> Exercise goal
Each line, starting at the one with "Task: Lock the selected image layer" and running to the end of the data below, is to be set down again exactly, both ends included; leave pictures out.

> Records for processing
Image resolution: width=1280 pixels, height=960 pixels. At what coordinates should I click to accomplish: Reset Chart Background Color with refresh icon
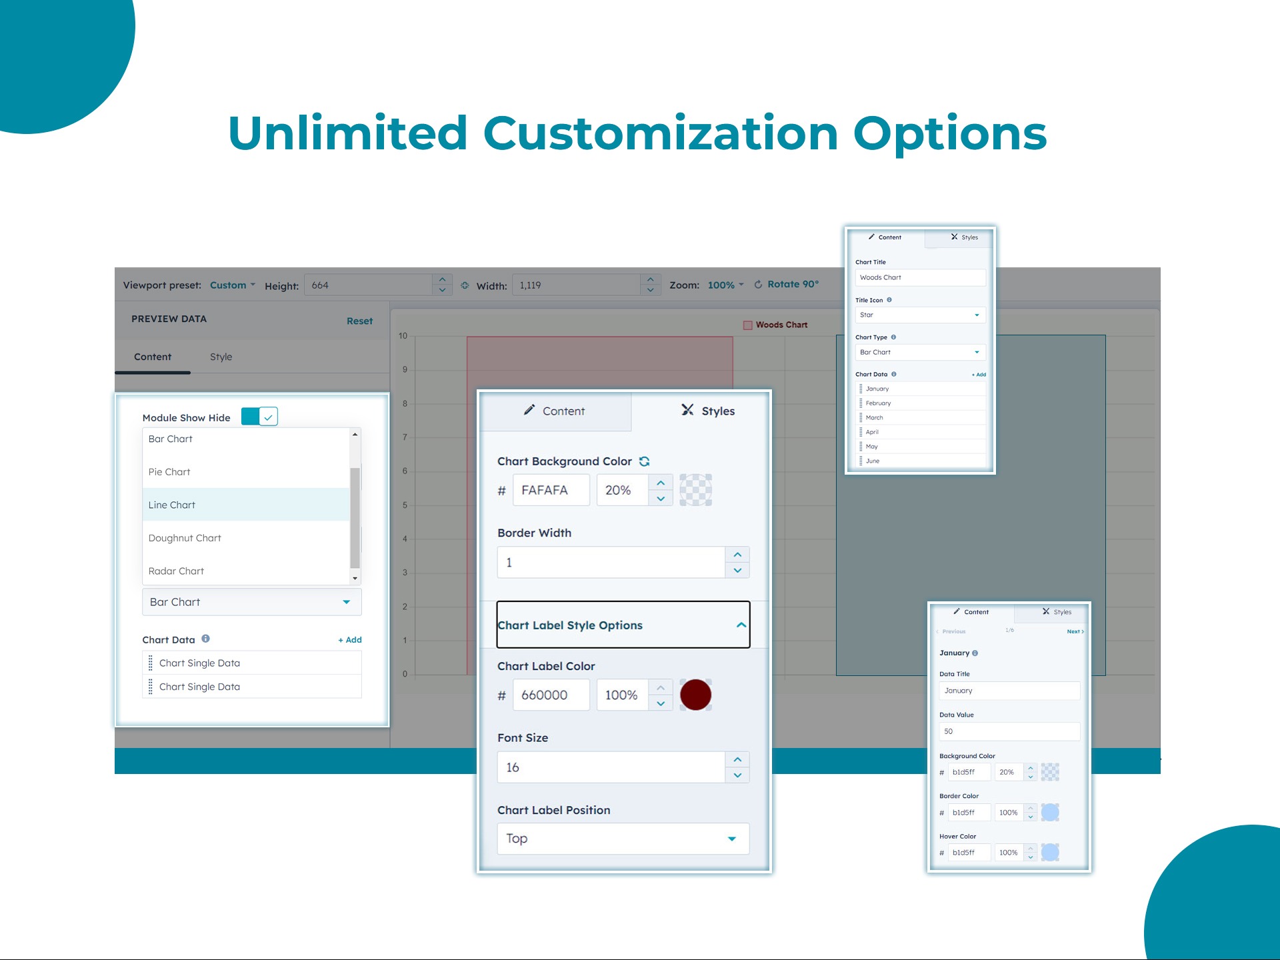[x=644, y=461]
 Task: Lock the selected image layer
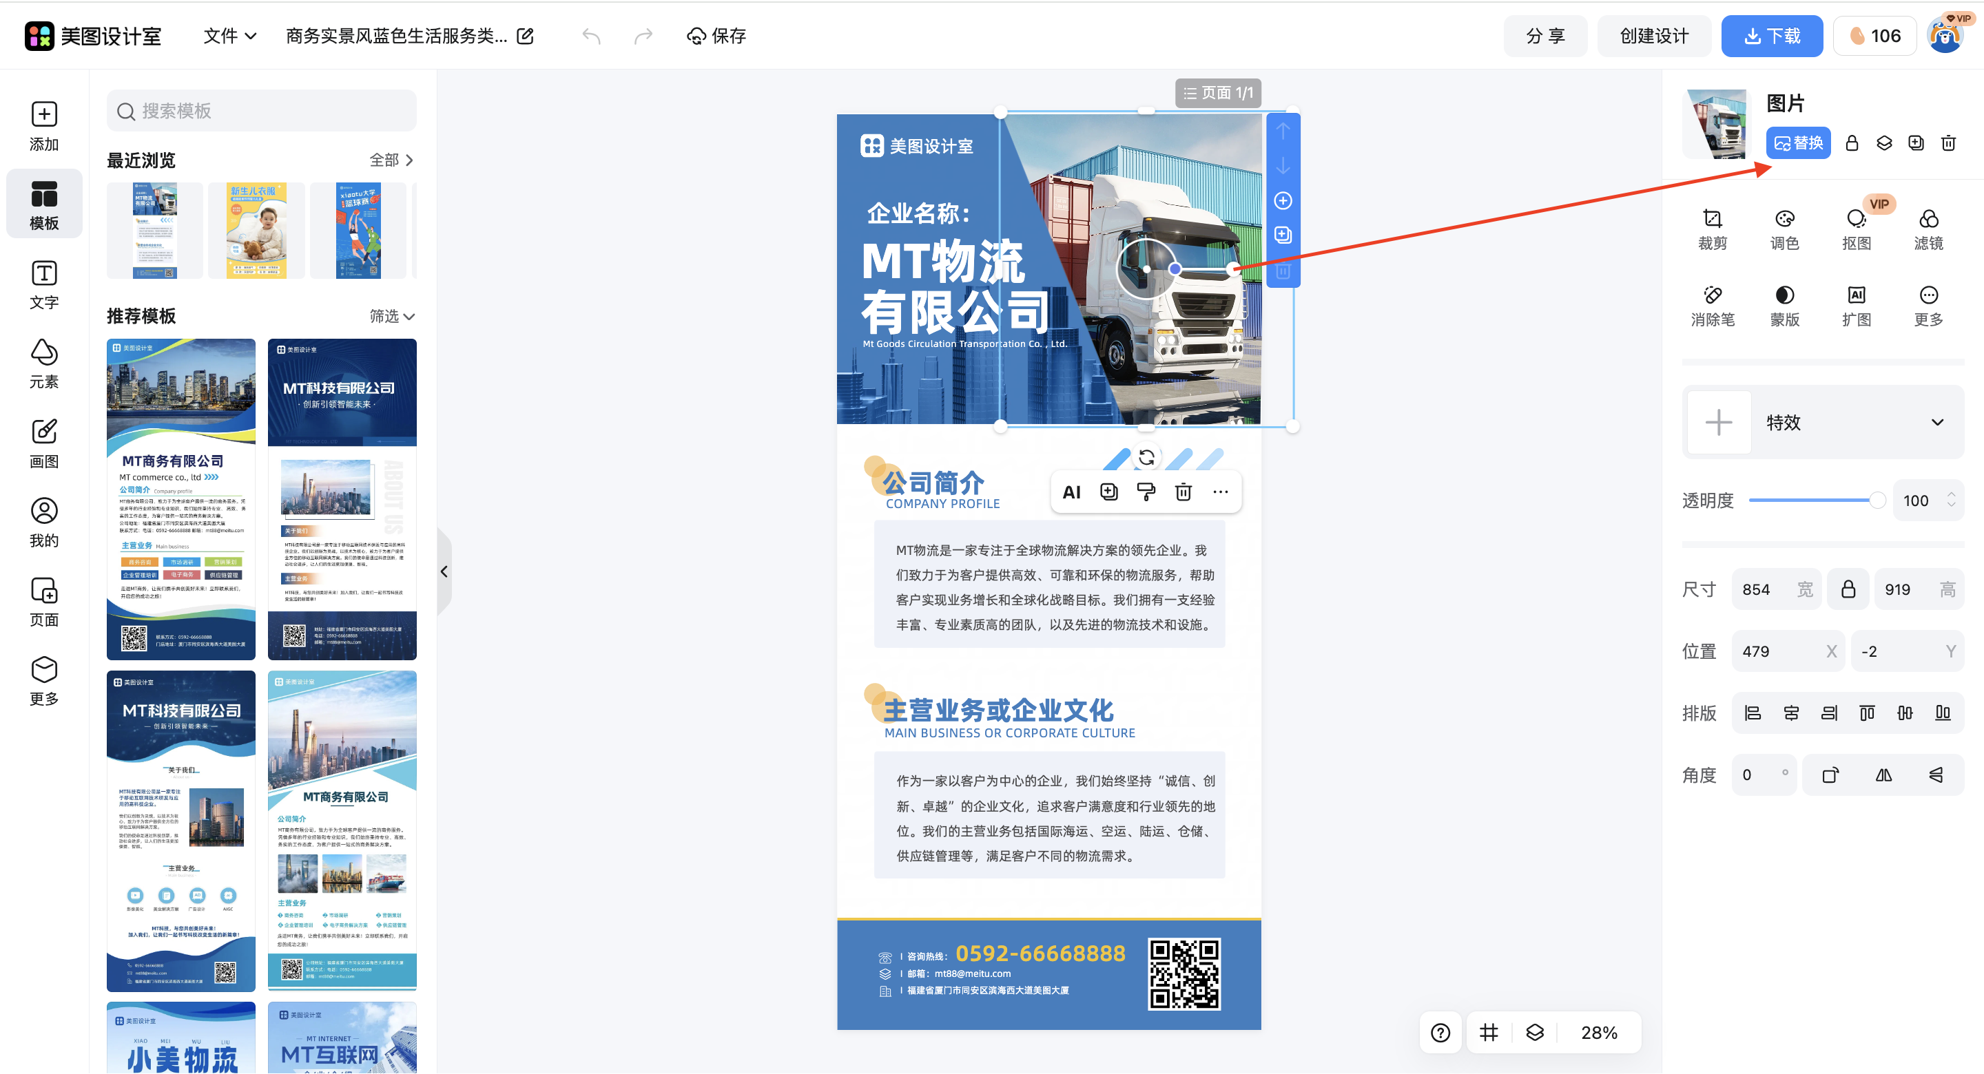[1852, 142]
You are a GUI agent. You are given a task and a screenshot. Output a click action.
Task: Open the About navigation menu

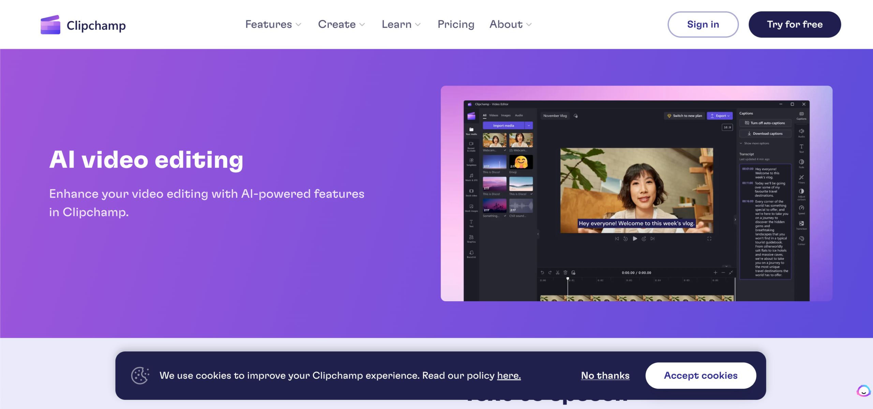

> Answer area
 Task: Lock the selected image layer
[1852, 142]
You are a GUI agent. You are given a task and a screenshot. Output a click action.
Task: Open the About navigation menu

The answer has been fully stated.